━━━━━ Data shown ━━━━━

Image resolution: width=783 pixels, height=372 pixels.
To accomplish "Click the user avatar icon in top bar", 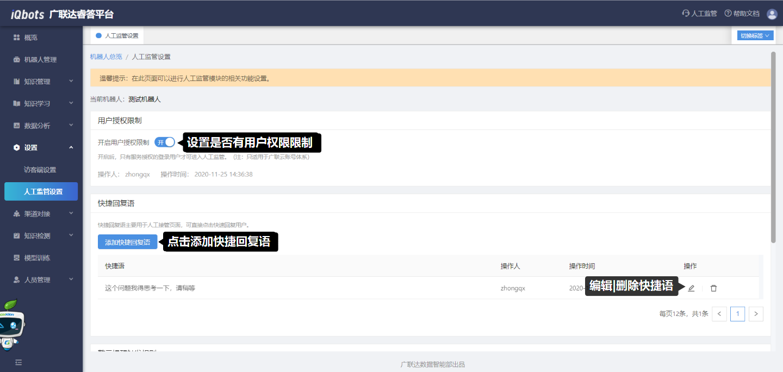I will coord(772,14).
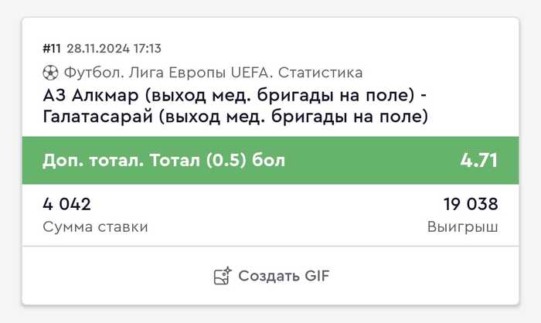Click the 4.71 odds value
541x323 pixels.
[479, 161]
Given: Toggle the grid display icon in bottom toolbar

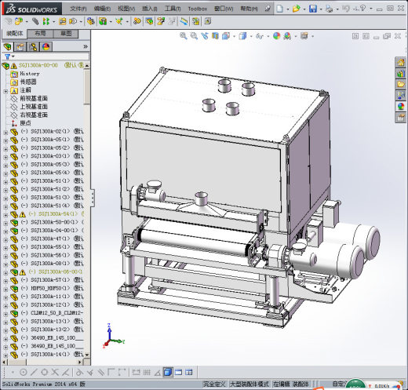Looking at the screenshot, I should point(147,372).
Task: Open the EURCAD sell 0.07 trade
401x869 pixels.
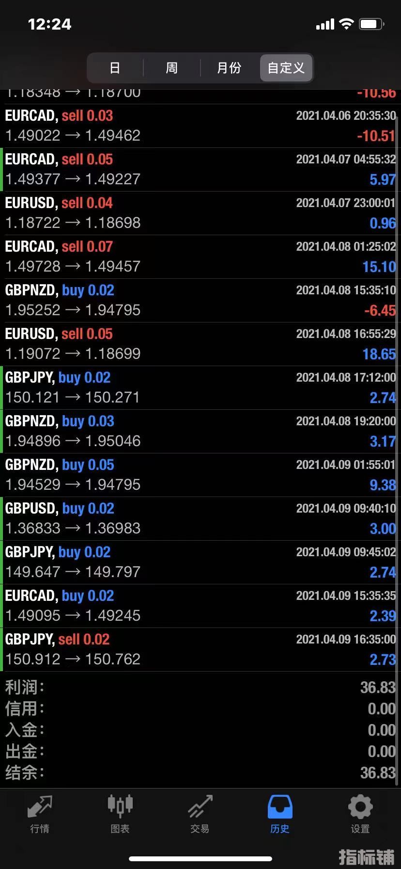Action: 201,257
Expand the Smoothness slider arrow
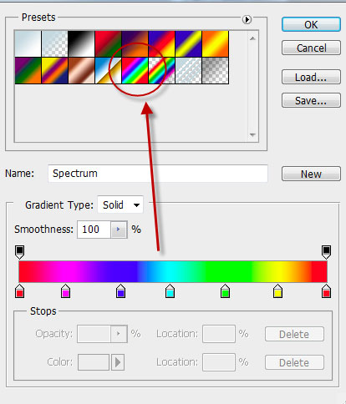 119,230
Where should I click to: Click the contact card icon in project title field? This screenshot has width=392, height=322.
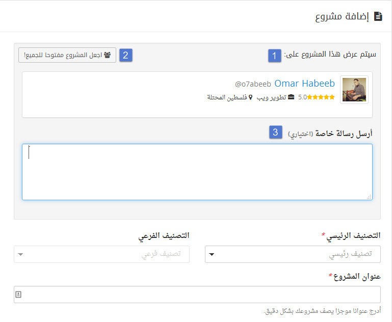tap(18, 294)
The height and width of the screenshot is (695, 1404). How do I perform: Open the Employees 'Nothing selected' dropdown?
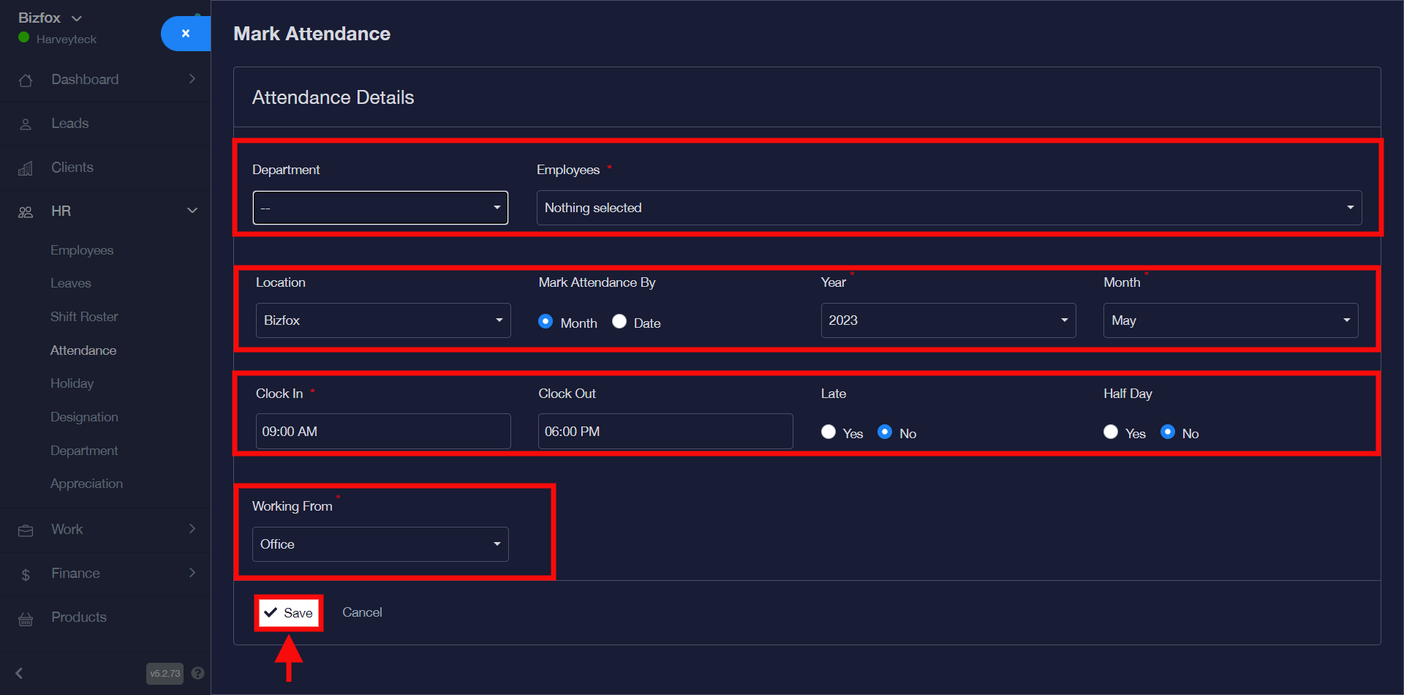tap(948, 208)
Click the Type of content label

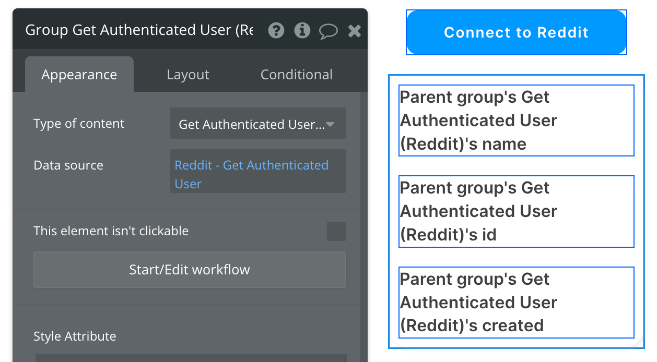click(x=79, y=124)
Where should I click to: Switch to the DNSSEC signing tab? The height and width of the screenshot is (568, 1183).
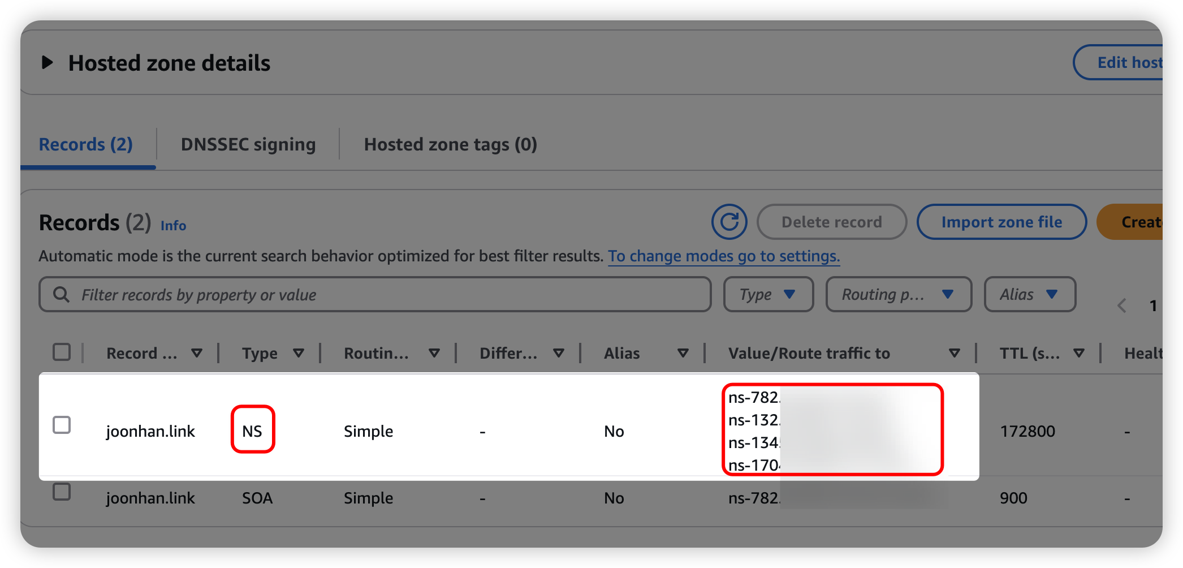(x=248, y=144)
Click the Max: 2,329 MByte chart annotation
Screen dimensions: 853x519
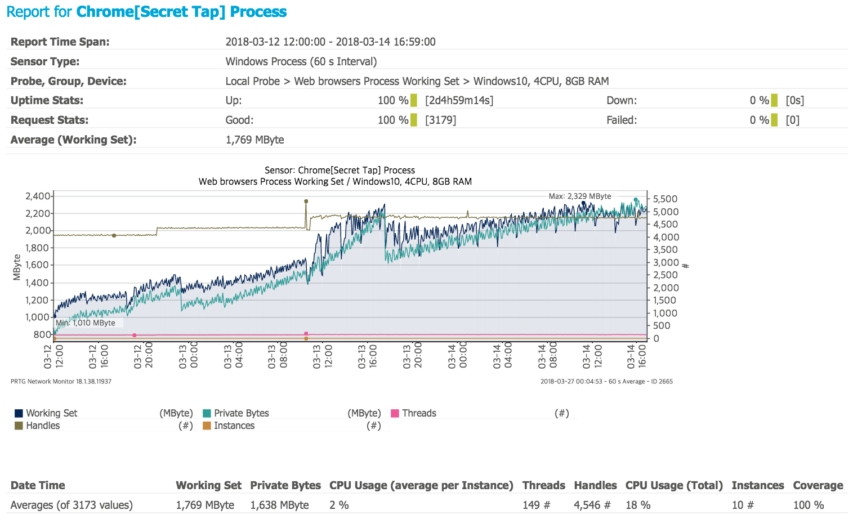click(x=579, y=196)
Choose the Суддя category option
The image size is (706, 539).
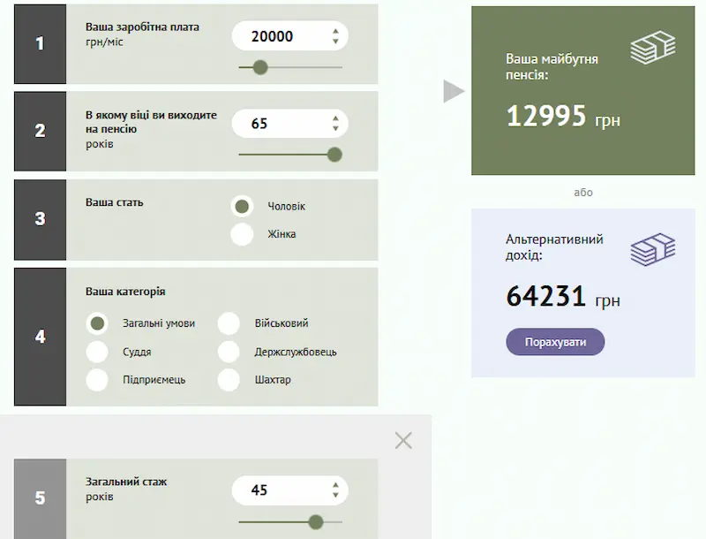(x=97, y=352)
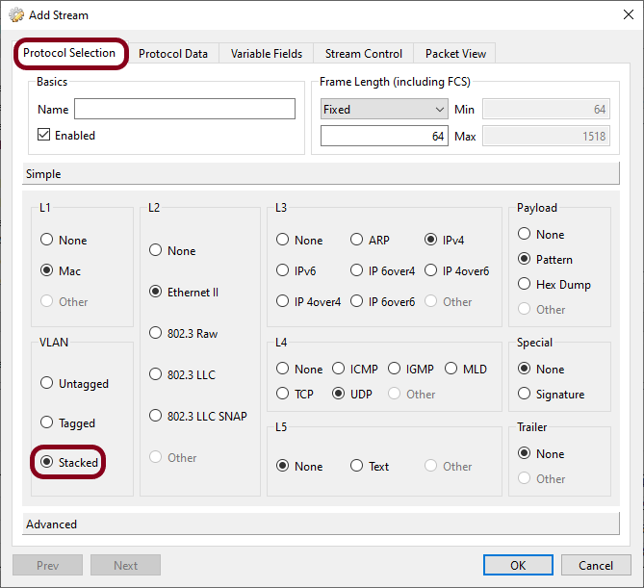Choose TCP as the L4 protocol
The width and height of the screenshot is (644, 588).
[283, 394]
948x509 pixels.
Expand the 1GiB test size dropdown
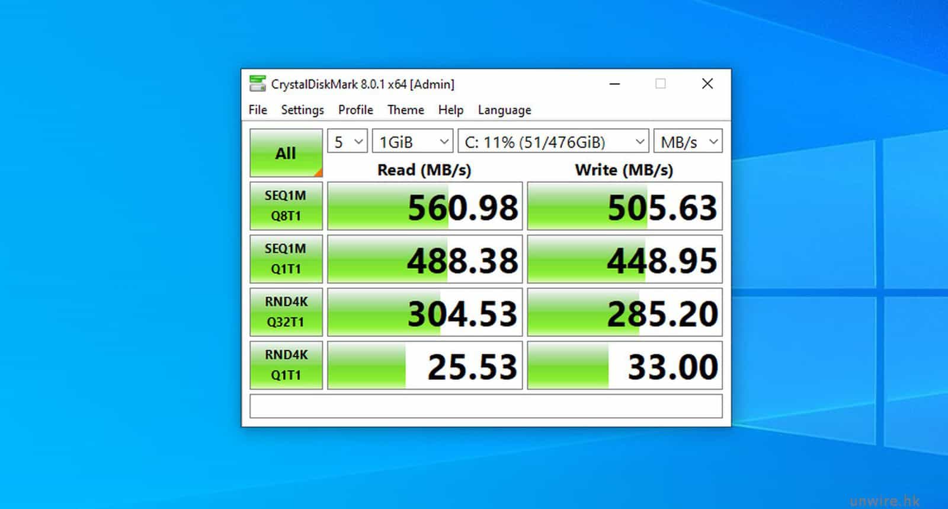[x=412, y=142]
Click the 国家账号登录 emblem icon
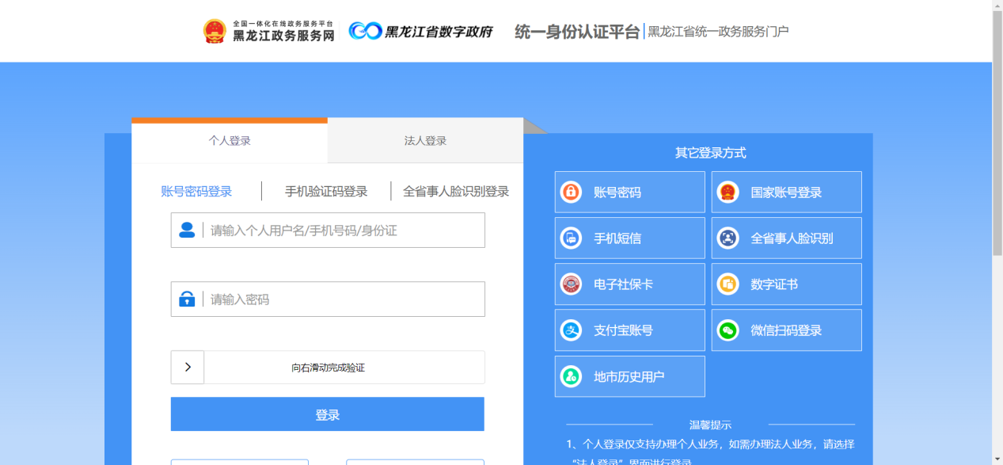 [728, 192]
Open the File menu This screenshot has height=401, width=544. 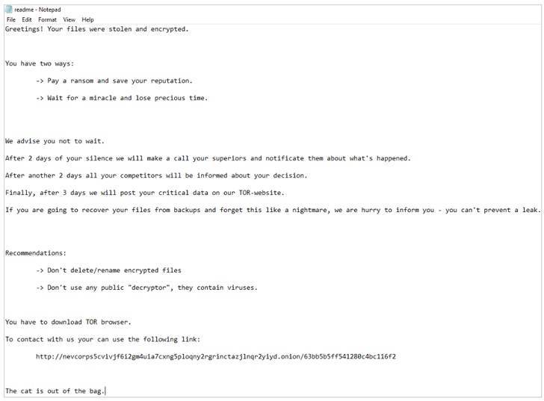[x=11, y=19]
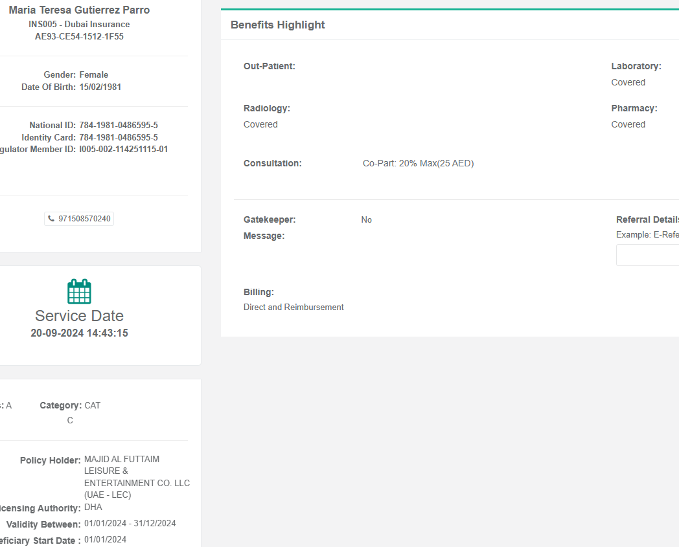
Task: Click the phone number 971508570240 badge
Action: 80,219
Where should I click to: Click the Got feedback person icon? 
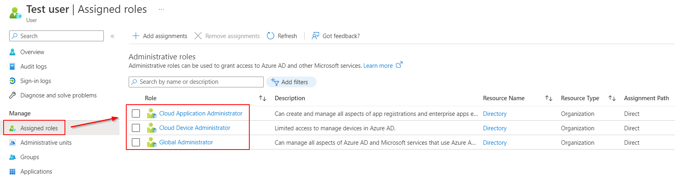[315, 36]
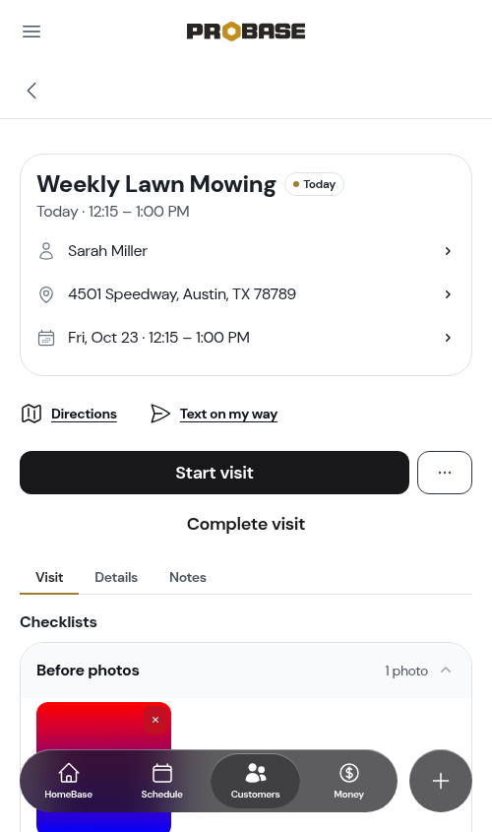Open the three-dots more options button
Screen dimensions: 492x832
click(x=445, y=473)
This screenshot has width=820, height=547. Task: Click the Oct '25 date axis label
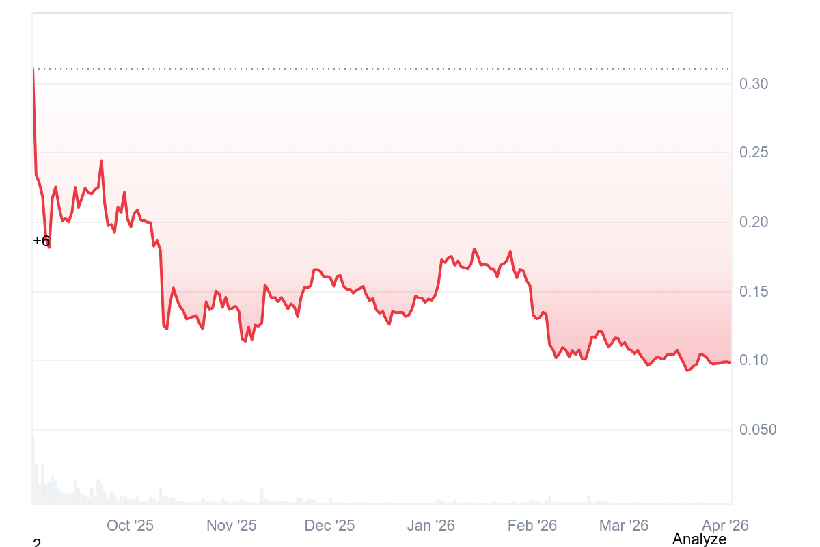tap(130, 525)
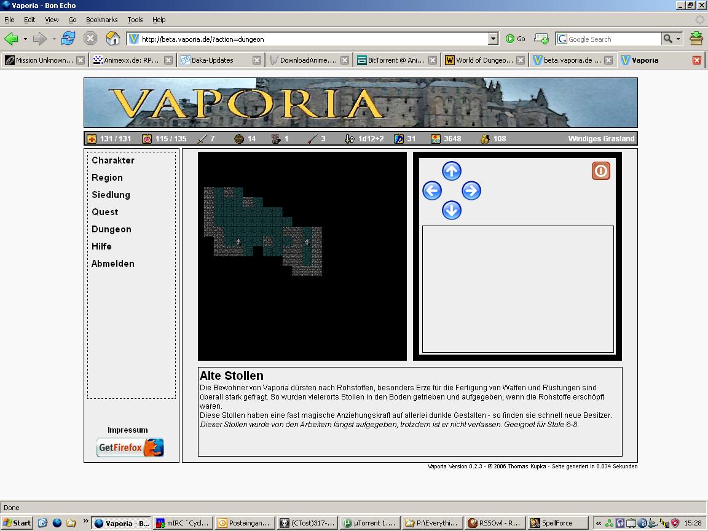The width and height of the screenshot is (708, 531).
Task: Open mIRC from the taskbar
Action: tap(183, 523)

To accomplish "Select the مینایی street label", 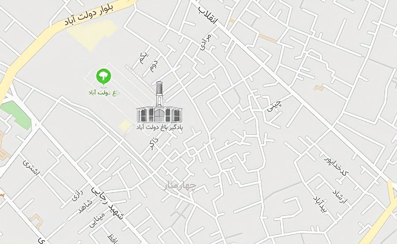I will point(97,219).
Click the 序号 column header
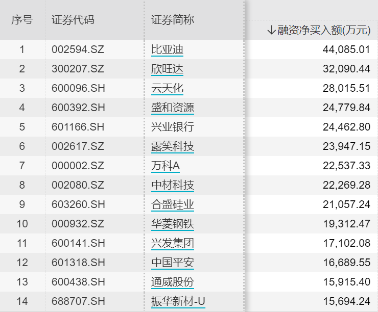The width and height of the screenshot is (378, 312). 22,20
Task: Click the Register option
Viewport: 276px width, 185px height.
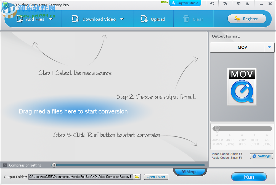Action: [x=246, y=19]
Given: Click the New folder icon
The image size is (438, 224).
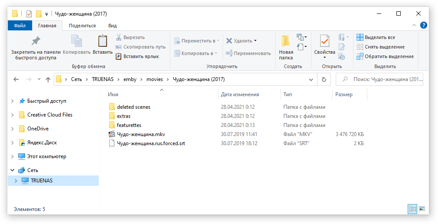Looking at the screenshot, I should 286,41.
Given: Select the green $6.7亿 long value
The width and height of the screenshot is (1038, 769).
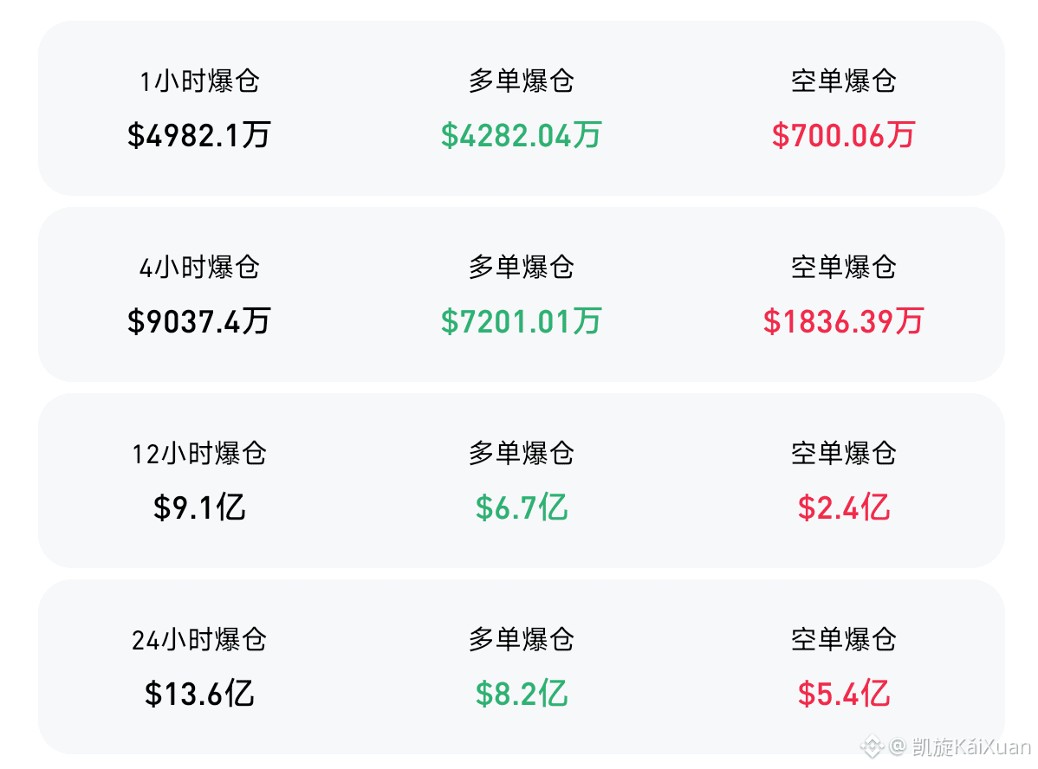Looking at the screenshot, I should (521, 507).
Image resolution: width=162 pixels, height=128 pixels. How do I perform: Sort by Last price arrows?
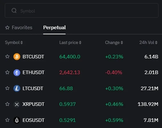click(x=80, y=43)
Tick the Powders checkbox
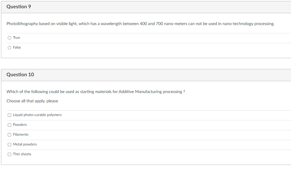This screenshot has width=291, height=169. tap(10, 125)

━━━━━

▶ **Assignment**:
Omit all pictures, and repeat exactly the lines from the line containing "Click the 序号 column header" through the end of the data.

▶ **Answer to the exercise**:
Click the 序号 column header
The width and height of the screenshot is (378, 312). 22,20
Task: Click the Register option
Viewport: 276px width, 185px height.
Action: [x=246, y=19]
Given: Click the New folder icon
The image size is (438, 224).
Looking at the screenshot, I should 286,41.
Given: Select the green $6.7亿 long value
The width and height of the screenshot is (1038, 769).
Looking at the screenshot, I should (521, 507).
Image resolution: width=162 pixels, height=128 pixels. How do I perform: Sort by Last price arrows?
click(x=80, y=43)
Tick the Powders checkbox
This screenshot has width=291, height=169. tap(10, 125)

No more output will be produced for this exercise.